Skip to main content

useStreamCompletion

Low-level hook for streaming text completions (non-chat). Use this for single-turn text generation like summarization, code generation, or creative writing.

Signature

function useStreamCompletion(options: StreamCompletionOptions): StreamCompletionResult;

Parameters

options

Type: StreamCompletionOptions · Required

PropertyTypeDefaultDescription
endpointstringRequired. LLM server URL
modelstringRequired. Model name
promptstringRequired.
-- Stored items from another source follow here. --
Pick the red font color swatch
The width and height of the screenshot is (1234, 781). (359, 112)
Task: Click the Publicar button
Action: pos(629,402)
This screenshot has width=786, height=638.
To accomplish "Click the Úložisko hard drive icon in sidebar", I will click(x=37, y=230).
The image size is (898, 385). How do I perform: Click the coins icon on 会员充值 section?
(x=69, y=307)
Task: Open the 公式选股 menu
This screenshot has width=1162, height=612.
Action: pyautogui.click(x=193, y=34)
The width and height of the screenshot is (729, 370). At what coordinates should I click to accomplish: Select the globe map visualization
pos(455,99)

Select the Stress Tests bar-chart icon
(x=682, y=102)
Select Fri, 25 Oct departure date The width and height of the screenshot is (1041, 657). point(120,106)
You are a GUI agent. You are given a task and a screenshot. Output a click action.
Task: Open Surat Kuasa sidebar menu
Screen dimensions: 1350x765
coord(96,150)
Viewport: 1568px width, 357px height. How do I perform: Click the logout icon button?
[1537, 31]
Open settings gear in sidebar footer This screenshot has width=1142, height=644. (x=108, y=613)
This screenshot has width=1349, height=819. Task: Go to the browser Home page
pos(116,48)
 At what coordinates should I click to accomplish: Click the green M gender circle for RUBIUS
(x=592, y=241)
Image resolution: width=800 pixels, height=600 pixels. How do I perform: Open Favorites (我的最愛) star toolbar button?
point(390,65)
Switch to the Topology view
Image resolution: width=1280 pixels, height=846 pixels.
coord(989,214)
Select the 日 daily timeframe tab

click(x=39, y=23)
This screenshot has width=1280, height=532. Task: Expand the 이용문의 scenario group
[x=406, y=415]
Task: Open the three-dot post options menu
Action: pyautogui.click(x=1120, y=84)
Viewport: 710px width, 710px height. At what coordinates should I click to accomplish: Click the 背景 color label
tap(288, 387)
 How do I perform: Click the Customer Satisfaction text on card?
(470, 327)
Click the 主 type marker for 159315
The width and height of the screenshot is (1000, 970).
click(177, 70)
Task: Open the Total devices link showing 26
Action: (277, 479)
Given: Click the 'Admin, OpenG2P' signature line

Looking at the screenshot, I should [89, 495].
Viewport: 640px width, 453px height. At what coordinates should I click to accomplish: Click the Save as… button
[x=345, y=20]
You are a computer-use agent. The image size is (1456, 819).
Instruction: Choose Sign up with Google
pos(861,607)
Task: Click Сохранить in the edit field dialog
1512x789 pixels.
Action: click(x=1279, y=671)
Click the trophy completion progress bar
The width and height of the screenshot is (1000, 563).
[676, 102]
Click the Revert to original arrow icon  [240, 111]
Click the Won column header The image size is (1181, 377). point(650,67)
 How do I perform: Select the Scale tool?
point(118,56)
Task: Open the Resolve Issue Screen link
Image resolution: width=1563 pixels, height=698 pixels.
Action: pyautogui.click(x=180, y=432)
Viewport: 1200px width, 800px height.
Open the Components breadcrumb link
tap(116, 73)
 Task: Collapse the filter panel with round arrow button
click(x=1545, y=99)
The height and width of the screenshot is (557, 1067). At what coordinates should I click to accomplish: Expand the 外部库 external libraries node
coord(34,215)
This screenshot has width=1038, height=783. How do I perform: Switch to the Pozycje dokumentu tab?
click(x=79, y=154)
The prompt to send
backendBackendAuto-detectedBackend type
temperaturenumberModel defaultSampling temperature
onToken(token: string) => voidCalled on each token
onComplete(fullText: string) => voidCalled when streaming finishes
onError(error: Error) => voidCalled on error

Return value

Returns a StreamCompletionResult object:

PropertyTypeDescription
textstringAccumulated generated text
tokensstring[]Array of individual tokens received
isStreamingbooleanWhether the stream is active
start() => voidStart or restart the stream
abort() => voidAbort the current stream
errorError | nullMost recent error

Behavior

  1. Call start() to begin streaming — it does not start automatically
  2. text is updated in real-time as tokens arrive
  3. tokens accumulates individual token strings for inspection
  4. Calling start() while streaming aborts the previous stream first
  5. Calling abort() stops the stream without triggering onError

Examples

Basic text generation

import { useStreamCompletion } from "use-local-llm";

function Writer() {
const { text, isStreaming, start, abort } = useStreamCompletion({
endpoint: "http://localhost:11434",
model: "gemma3:1b",
prompt: "Write a haiku about programming:",
});

return (
<div>
<pre>{text}</pre>
{isStreaming ? (
<button onClick={abort}>Stop</button>
) : (
<button onClick={start}>Generate</button>
)}
</div>
);
}

With token callback

const { text, tokens, start } = useStreamCompletion({
endpoint: "http://localhost:11434",
model: "gemma3:1b",
prompt: "Explain quantum computing:",
onToken: (token) => {
// Process each token individually
console.log(`Received: "${token}"`);
},
onComplete: (fullText) => {
console.log("Generation complete:", fullText.length, "chars");
},
});

// tokens.length gives you the token count

Dynamic prompt

import { useState } from "react";
import { useStreamCompletion } from "use-local-llm";

function PromptTester() {
const [prompt, setPrompt] = useState("Write a poem about:");
const { text, isStreaming, start } = useStreamCompletion({
endpoint: "http://localhost:11434",
model: "gemma3:1b",
prompt,
});

return (
<div>
<textarea
value={prompt}
onChange={(e) => setPrompt(e.target.value)}
rows={3}
/>
<button onClick={start} disabled={isStreaming}>
Generate
</button>
<pre>{text}</pre>
</div>
);
}

Source

src/hooks/useStreamCompletion.ts